DES MOINES — Outside Donald Trump’s rally at Drake University, a Featherlite utility trailer was parked in the grass. On its roof, a jumbo-sized screen projected a live feed of Trump’s performance for the hundreds of people who were unable to fit inside the auditorium to see him in the flesh.
“My whole life I’ve been greedy, greedy, greedy,” Trump said, his voice booming across the campus. “But now I wanna be greedy for the United States.”
Thursday’s event was designed to rival Fox News’ Republican debate, held simultaneously just a few minutes down the road in downtown Des Moines. Trump refused to attend the debate after a petty fight with the network’s star anchor, Megyn Kelly, ballooned into an elementary war with its CEO, Roger Ailes. With just three days to go before the Iowa caucuses, Trump seemed to be inviting the media to call the bluff of his campaign: He leads the polls in the state by 6.8 points on average and he claims he’ll win “big league,” but many of his supporters have not voted in caucuses before, meaning it remains to be seen if his high poll numbers will result in people actually coming out to pull the lever for him.
But like all of Trump’s rallies, this one turned out to be the wrong place to answer existential questions about the Trump campaign.

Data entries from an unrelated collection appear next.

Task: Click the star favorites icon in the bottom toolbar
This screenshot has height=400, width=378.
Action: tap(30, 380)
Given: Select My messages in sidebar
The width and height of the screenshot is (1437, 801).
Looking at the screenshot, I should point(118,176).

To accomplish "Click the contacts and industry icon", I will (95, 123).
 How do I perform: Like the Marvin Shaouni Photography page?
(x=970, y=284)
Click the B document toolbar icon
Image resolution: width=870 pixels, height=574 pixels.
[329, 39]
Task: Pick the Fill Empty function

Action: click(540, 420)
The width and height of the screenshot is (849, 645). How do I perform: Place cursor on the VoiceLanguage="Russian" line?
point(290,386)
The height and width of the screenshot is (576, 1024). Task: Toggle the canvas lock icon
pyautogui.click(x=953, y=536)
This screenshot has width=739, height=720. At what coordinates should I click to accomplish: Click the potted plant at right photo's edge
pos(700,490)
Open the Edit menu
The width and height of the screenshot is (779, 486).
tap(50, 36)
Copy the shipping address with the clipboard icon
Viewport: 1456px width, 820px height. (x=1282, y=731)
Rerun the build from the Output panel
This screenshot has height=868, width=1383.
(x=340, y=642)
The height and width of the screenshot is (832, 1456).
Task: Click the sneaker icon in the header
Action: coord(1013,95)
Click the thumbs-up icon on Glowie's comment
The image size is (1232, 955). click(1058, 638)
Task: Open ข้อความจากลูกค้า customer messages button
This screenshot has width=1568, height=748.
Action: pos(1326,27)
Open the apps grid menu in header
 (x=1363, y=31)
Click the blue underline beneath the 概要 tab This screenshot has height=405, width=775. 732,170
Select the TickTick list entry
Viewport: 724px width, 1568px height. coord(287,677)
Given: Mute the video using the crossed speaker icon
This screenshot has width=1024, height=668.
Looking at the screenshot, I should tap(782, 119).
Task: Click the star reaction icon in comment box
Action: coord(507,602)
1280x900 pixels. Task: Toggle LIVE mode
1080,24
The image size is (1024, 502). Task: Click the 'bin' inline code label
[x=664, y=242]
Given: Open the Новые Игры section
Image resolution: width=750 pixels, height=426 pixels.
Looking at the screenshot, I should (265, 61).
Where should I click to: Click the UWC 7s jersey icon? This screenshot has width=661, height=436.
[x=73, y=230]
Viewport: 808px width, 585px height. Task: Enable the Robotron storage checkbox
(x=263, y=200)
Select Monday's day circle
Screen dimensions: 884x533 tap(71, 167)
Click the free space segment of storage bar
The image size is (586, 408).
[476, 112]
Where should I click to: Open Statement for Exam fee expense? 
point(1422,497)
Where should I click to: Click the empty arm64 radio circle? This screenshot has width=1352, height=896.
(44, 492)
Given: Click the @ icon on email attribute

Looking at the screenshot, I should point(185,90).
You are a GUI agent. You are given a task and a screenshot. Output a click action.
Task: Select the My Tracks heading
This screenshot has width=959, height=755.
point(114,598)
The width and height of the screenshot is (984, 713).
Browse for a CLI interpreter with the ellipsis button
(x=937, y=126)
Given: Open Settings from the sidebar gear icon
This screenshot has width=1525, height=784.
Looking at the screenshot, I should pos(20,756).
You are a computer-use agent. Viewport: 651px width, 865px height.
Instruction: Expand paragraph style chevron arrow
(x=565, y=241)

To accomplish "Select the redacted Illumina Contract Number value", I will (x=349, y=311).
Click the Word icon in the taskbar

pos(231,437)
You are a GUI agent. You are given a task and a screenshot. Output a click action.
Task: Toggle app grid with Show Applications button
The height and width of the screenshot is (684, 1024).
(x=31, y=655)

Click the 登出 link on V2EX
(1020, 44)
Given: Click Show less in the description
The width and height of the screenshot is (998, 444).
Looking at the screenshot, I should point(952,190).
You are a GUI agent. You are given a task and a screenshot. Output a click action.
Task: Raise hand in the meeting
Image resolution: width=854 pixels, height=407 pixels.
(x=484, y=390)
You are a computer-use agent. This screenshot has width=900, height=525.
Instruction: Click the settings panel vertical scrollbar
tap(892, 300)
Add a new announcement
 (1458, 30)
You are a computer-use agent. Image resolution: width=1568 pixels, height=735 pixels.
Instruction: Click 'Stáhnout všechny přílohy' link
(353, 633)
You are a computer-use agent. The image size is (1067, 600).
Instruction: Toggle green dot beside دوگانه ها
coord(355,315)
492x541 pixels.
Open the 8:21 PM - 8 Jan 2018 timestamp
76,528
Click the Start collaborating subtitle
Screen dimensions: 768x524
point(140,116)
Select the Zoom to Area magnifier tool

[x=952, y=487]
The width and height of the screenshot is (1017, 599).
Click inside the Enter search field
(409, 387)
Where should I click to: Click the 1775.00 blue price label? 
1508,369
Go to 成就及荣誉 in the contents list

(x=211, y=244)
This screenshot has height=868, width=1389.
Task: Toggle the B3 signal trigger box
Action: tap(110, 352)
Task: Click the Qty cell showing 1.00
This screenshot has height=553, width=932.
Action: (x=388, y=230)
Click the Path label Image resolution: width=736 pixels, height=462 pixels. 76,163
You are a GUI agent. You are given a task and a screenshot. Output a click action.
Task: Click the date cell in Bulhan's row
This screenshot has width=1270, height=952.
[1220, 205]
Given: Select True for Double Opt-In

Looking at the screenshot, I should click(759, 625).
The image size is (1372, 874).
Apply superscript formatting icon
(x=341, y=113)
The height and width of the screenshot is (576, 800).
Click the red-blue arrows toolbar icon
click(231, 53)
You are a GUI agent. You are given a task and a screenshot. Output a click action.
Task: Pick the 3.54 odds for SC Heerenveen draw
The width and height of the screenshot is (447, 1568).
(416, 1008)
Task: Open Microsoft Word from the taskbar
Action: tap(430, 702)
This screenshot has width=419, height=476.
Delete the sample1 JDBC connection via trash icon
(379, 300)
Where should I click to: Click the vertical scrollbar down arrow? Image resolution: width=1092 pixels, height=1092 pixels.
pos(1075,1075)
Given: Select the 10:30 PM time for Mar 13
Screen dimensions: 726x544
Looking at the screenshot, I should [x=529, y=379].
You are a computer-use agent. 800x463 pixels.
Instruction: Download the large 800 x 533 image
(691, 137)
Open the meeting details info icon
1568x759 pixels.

They are unlike any other political event, not only in size, but in organization. People wait in line in the freezing cold for hours, like they might do for the new iPhone or a Cronut, and then pass through TSA-like security to get inside. There are no campaign volunteers taking down their information or encouraging them to caucus. Even the vendors selling “Make America Great Again!” hats and buttons tend to be unaffiliated with the Trump organization. And for every attendee there to express their undying devotion, there are more than a few who are only rubbernecking. After all, if the freak show came to your town, you’d be remiss not to go see it.
Helen Giallombardo, 55, stood just a few feet from the trailer, staring up at Trump’s face on the screen in a trance-like state. Her curly blond hair was bathed in its reddish glow. If she got any closer, she would be touching it. At her feet lay a Trump placard, an American flag, and a tape recorder.
She said she’d made the five-hour drive from Chicago because she wanted to hear “the whole speech uninterrupted by the press,” who too frequently pepper his monologues with their commentary on television, or condense or characterize his quotes in print in a way she deems distorting.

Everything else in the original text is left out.